Texto de origem =
····················
Você sempre se manifestou a favor das cotas para negros nas universidades brasileiras. Por quê?

 

Sou a favor das cotas para romper com a desigualdade no tranco, já que o andar da carruagem não aponta para um avanço democrático nesse aspecto. É óbvio que precisa investir ao mesmo tempo na qualidade nos outros níveis de ensino público. Vou falar da universidade, que é o que conheço. Minha experiência em sala de aula não me convence de que a exclusão dos negros do ensino superior em nome de uma suposta qualidade e mérito em que ganham as camadas majoritariamente brancas seja uma boa forma de seleção. Eu acredito que as cotas têm que ser aprovados para começar um processo de democratização racial que está mais do que atrasado. Quando a universidade pública brasileira, com sua tradição de pensamento social, for sentida e entendida como terreno também de negros, não há como prever a guinada que se poderia dar, no sentido de um debate mais relevante para a sociedade como um todo. Nas ciências sociais, pelo menos, a excelência depende dessa relevância.


Prefácio

O escritor Silviano Santiago é autor do prefácio de “Aqui Ninguém É Branco”
····················
[Itens de dados]
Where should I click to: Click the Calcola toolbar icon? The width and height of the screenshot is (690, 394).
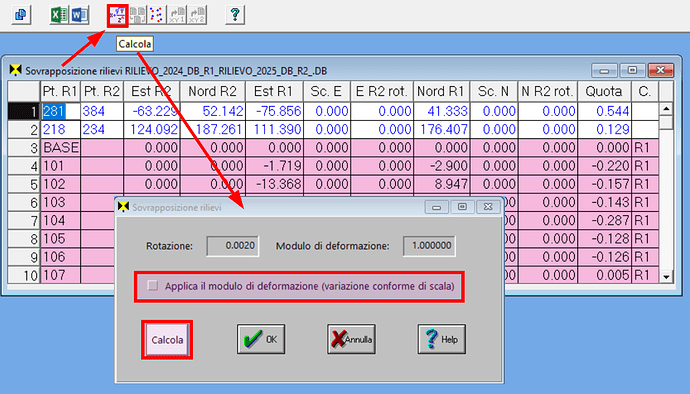coord(117,15)
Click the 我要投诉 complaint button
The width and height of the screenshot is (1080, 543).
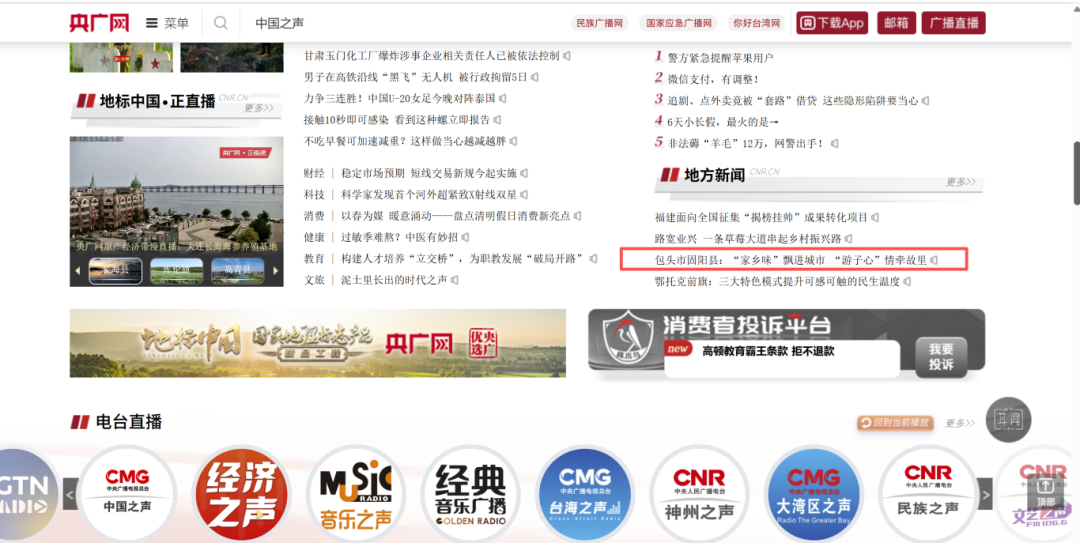[941, 356]
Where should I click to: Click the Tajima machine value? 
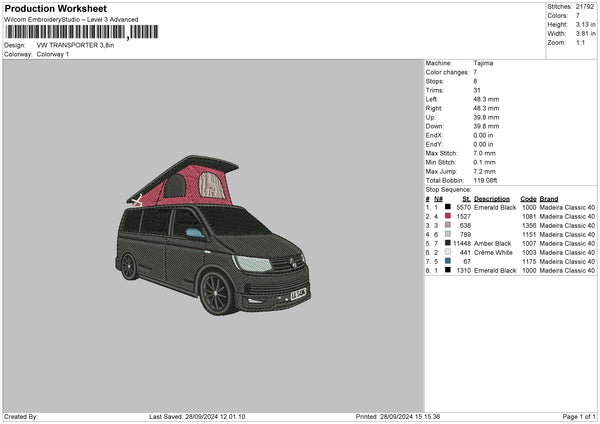click(x=483, y=63)
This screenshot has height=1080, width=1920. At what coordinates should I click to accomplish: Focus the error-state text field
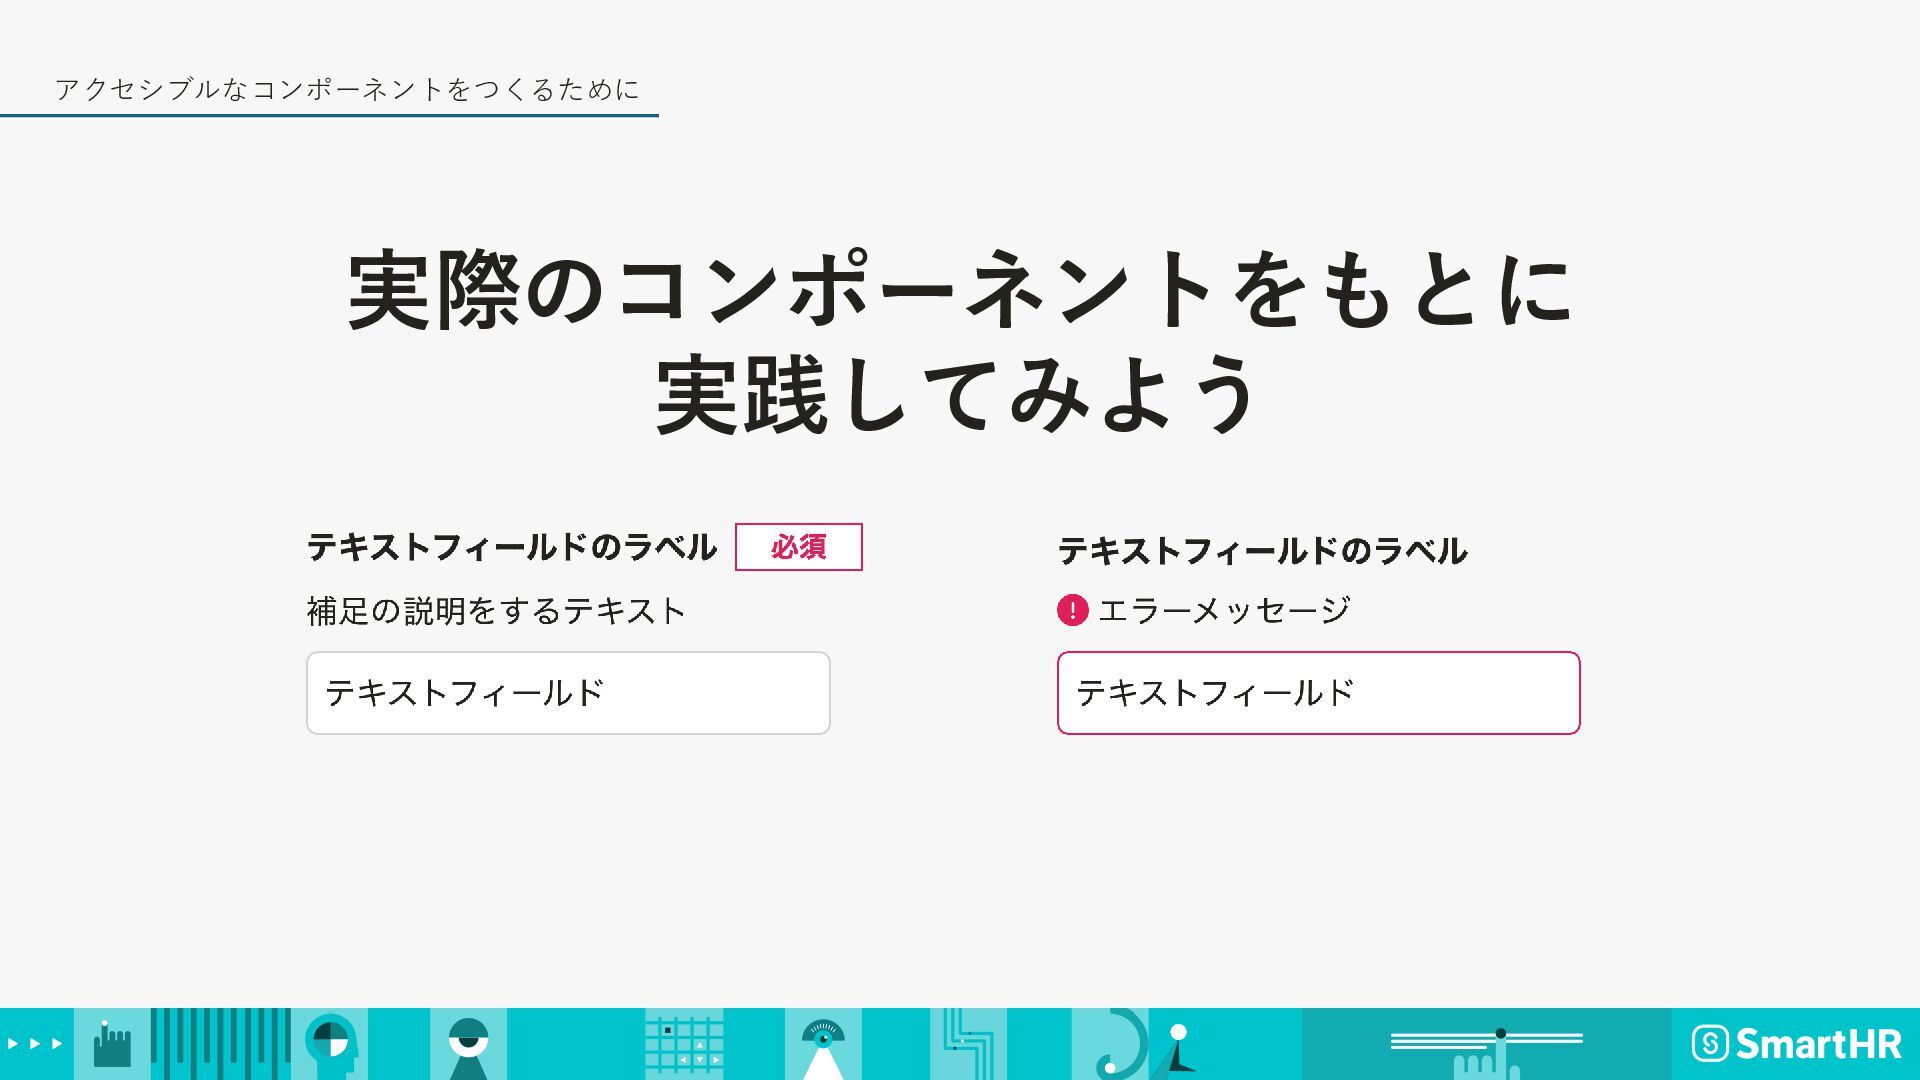(1318, 693)
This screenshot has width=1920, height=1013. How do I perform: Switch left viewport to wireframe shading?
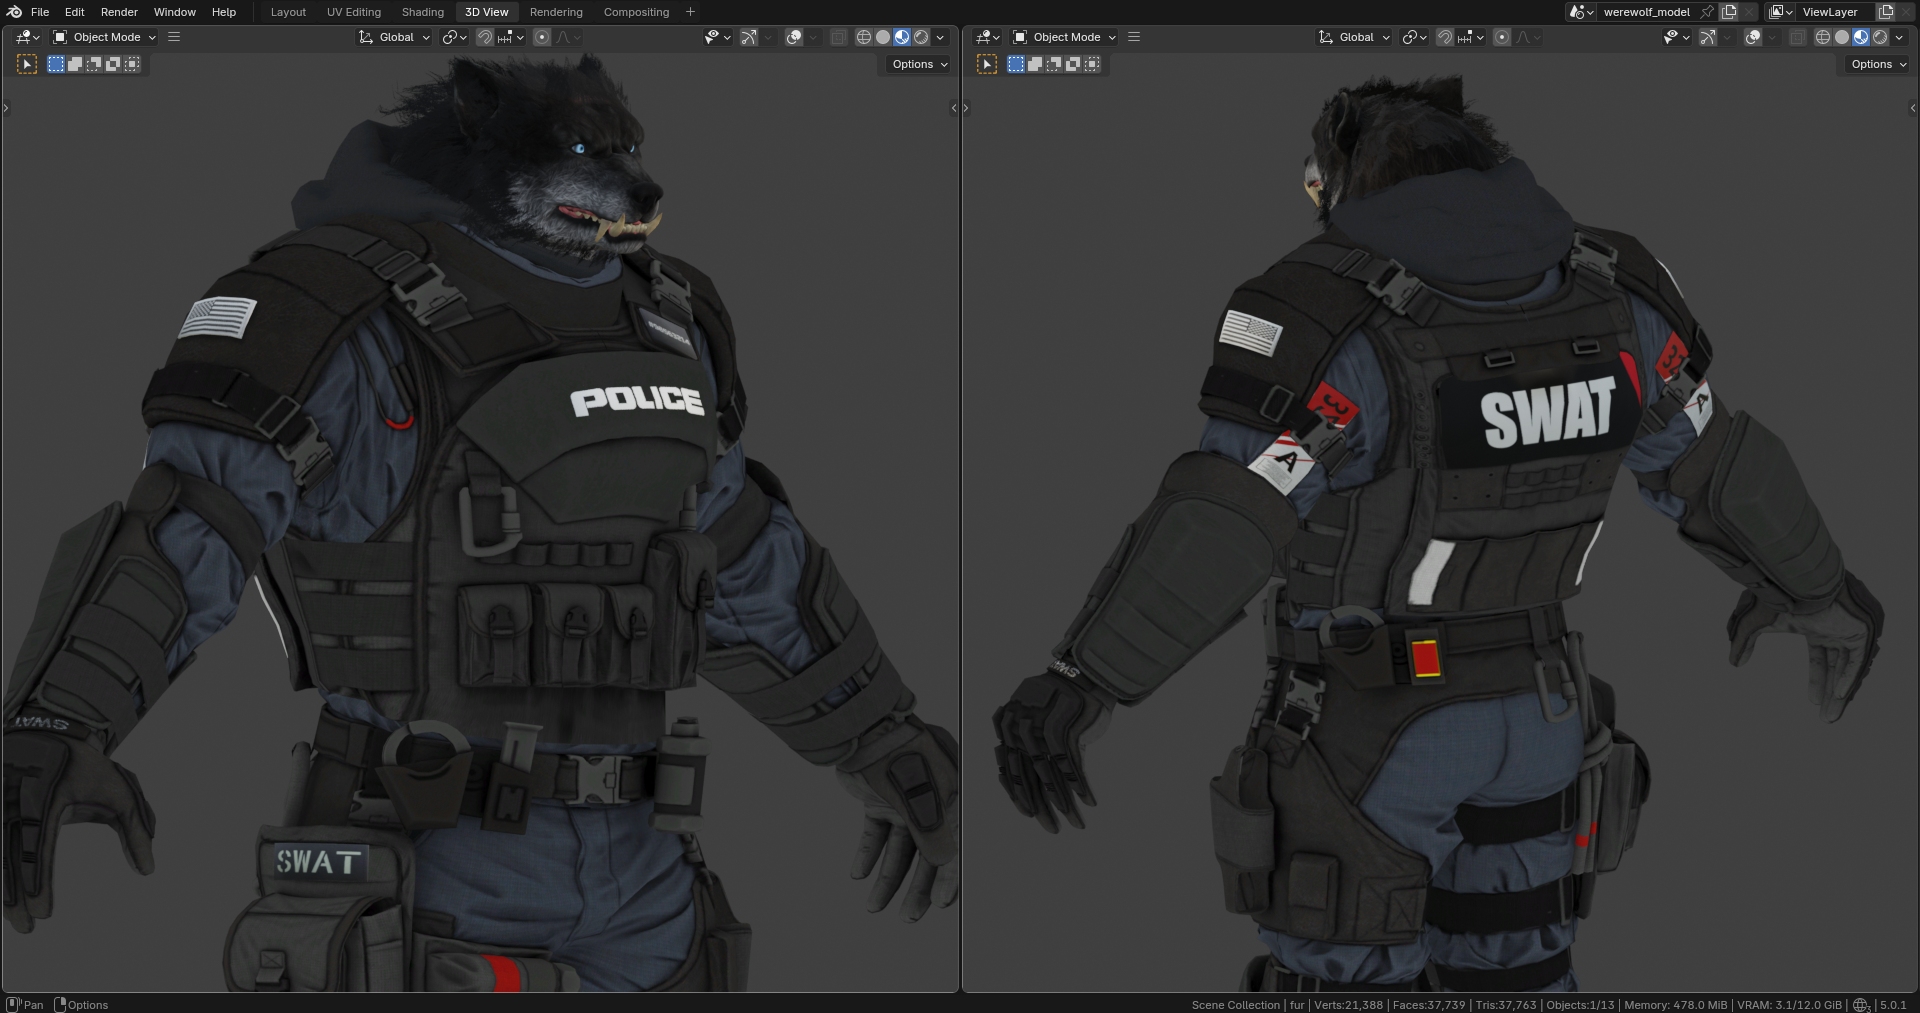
····················
Tarefas pedidas =
(1) No texto sobre as cotas, de que depende a excelência nas ciências sociais?
(2) Prossiga com o texto sobre as cotas a partir da última frase dele.

Respostas do exercício =
(1) Depende da relevância do debate para a sociedade como um todo.

(2)
“O talento e a originalidade da ensaísta Liv Sovik estão no fraseado. No tópico em questão, o da mestiçagem consensual do ser brasileiro, o fraseado sobre a branquitude é o milagre de Lázaro. Ressuscita o europeu marinheiro, colonizador, escravocrata, latifundiário, capitão de indústria, banqueiro, capitalista etc., com a intenção de falar de seu silêncio e da sua invisibilidade.”

 

 

“Brasileiro ainda é um corpo em movimento”

 

Neste trecho da entrevista, Liv Sovik discorre sobre a visão que os estrangeiros têm do Brasil e da modernização do racismo no Carnaval baiano, onde as estrelas do axé são todas brancas. Confira a seguir.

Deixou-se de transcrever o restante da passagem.